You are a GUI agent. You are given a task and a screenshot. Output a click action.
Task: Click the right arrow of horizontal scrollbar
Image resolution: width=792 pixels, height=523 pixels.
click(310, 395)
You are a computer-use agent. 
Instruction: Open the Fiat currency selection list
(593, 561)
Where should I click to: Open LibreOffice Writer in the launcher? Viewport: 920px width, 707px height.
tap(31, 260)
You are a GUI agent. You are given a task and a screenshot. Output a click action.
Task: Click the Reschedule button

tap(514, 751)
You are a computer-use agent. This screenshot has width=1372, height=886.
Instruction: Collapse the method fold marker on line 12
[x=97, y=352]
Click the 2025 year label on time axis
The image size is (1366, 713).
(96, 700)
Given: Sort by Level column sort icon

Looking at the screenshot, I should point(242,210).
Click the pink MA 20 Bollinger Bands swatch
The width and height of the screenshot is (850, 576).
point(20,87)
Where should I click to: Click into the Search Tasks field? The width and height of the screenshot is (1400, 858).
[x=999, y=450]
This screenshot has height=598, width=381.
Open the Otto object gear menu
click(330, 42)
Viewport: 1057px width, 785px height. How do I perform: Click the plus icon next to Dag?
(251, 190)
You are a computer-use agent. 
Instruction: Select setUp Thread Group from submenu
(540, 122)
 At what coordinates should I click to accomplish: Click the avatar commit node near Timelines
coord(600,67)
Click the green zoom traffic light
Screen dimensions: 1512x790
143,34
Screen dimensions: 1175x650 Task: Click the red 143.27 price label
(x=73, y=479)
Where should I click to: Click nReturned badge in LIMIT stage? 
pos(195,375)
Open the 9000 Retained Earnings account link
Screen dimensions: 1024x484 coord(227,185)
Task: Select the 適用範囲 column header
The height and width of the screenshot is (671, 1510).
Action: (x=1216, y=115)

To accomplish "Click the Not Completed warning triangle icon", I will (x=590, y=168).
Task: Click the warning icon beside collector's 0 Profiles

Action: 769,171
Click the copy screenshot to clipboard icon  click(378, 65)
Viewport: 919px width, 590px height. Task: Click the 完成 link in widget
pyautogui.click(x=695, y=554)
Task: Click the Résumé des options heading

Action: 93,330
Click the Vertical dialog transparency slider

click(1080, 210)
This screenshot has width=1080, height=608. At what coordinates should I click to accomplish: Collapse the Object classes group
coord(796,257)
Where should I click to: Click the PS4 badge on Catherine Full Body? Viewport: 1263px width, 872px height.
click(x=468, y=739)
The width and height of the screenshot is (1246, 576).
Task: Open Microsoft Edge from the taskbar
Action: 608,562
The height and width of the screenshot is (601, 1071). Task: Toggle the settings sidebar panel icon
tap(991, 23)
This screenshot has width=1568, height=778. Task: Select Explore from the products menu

Problem to work on: Each of the records is to be repeated word for word.

Solution for this exercise:
You are a GUI agent. You are given a task and a screenshot. Output a click action.
Task: Click the right arrow of horizontal scrollbar
Image resolution: width=792 pixels, height=523 pixels.
click(310, 395)
You are a computer-use agent. 
Instruction: Open the Fiat currency selection list
(593, 561)
Where should I click to: Open LibreOffice Writer in the launcher? Viewport: 920px width, 707px height.
tap(31, 260)
You are a GUI agent. You are given a task and a screenshot. Output a click action.
Task: Click the Reschedule button

tap(514, 751)
You are a computer-use agent. This screenshot has width=1372, height=886.
Instruction: Collapse the method fold marker on line 12
[x=97, y=352]
Click the 2025 year label on time axis
The image size is (1366, 713).
(96, 700)
Given: Sort by Level column sort icon

Looking at the screenshot, I should point(242,210).
Click the pink MA 20 Bollinger Bands swatch
The width and height of the screenshot is (850, 576).
point(20,87)
Where should I click to: Click into the Search Tasks field? The width and height of the screenshot is (1400, 858).
[x=999, y=450]
This screenshot has height=598, width=381.
Open the Otto object gear menu
click(330, 42)
Viewport: 1057px width, 785px height. How do I perform: Click the plus icon next to Dag?
(251, 190)
You are a computer-use agent. 
Instruction: Select setUp Thread Group from submenu
(540, 122)
 At what coordinates should I click to accomplish: Click the avatar commit node near Timelines
coord(600,67)
Click the green zoom traffic light
Screen dimensions: 1512x790
143,34
Screen dimensions: 1175x650 Task: Click the red 143.27 price label
(x=73, y=479)
Where should I click to: Click nReturned badge in LIMIT stage? 
pos(195,375)
Open the 9000 Retained Earnings account link
Screen dimensions: 1024x484 coord(227,185)
Task: Select the 適用範囲 column header
The height and width of the screenshot is (671, 1510).
Action: (x=1216, y=115)

To accomplish "Click the Not Completed warning triangle icon", I will (x=590, y=168).
Task: Click the warning icon beside collector's 0 Profiles

Action: 769,171
Click the copy screenshot to clipboard icon  click(378, 65)
Viewport: 919px width, 590px height. Task: Click the 完成 link in widget
pyautogui.click(x=695, y=554)
Task: Click the Résumé des options heading

Action: 93,330
Click the Vertical dialog transparency slider

click(1080, 210)
This screenshot has width=1080, height=608. At what coordinates should I click to accomplish: Collapse the Object classes group
coord(796,257)
Where should I click to: Click the PS4 badge on Catherine Full Body? Viewport: 1263px width, 872px height.
click(x=468, y=739)
The width and height of the screenshot is (1246, 576).
Task: Open Microsoft Edge from the taskbar
Action: 608,562
The height and width of the screenshot is (601, 1071). Task: Toggle the settings sidebar panel icon
tap(991, 23)
This screenshot has width=1568, height=778. Task: Select Explore from the products menu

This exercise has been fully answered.